Screenshot grounding data:
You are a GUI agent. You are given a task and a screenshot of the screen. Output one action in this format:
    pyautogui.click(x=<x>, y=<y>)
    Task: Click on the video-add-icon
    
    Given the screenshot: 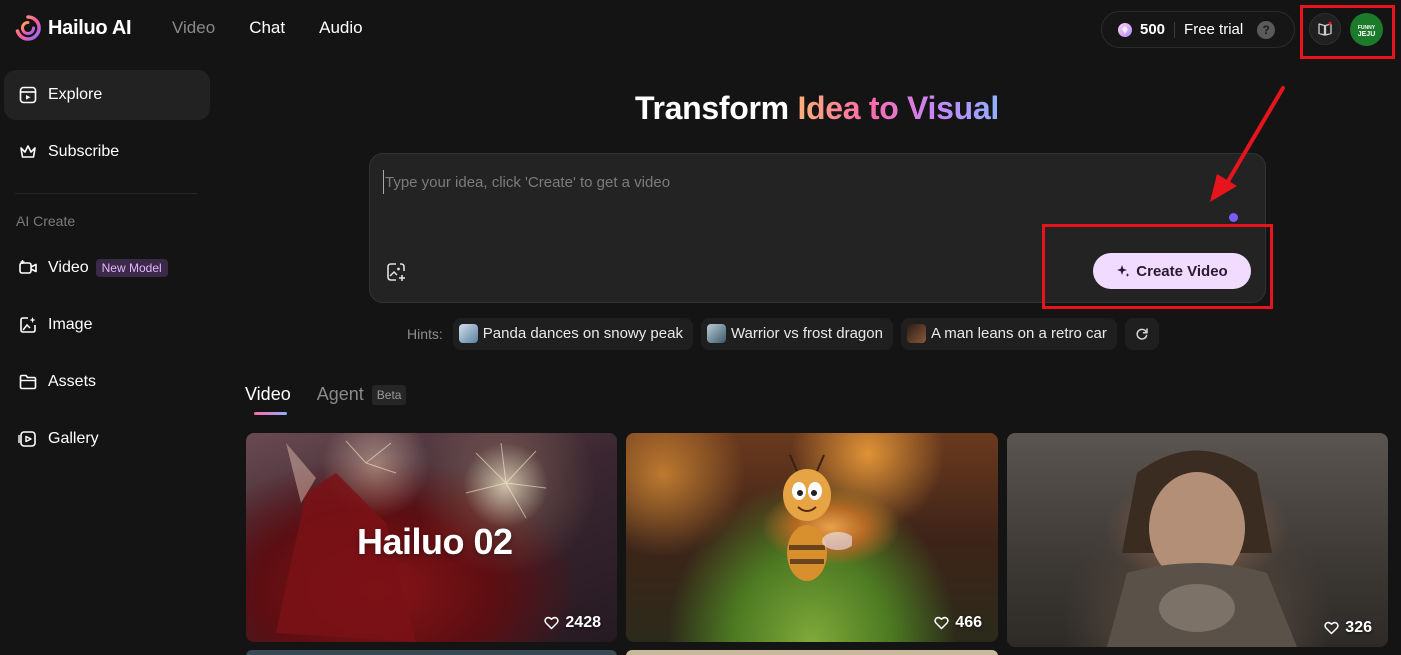 What is the action you would take?
    pyautogui.click(x=28, y=267)
    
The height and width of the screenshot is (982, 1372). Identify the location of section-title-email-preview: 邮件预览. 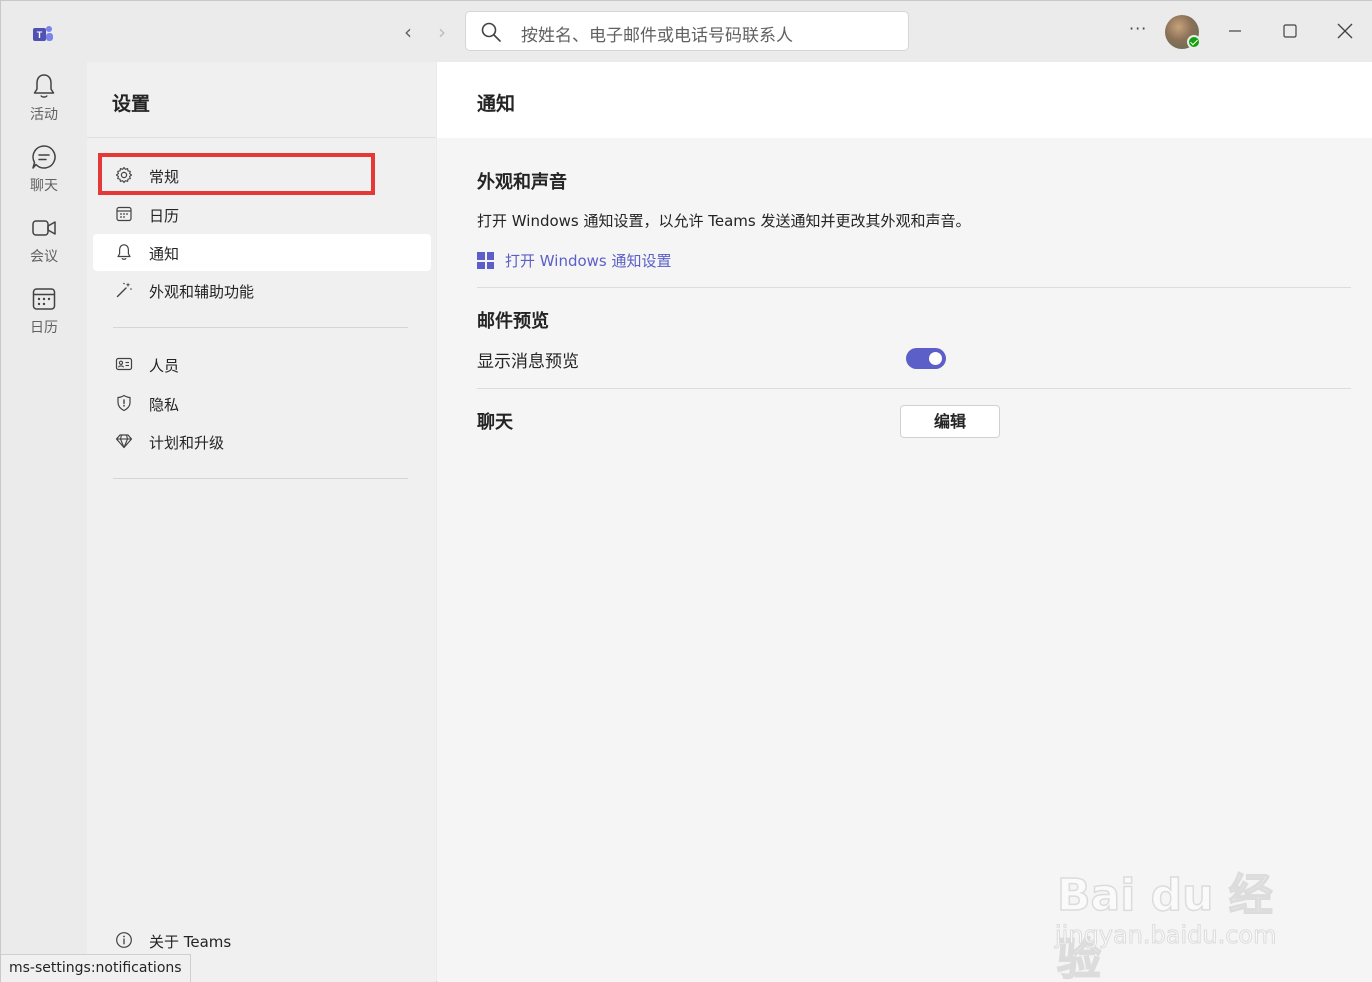
(513, 322).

◆ **Activity**: Reproduce the listing starting at the line that contains "The height and" and continuing through the end of the listing. Leave the pictures out.

◆ **Exercise solution**:
The height and width of the screenshot is (982, 1372). Identify the location of section-title-email-preview: 邮件预览. 
(513, 322).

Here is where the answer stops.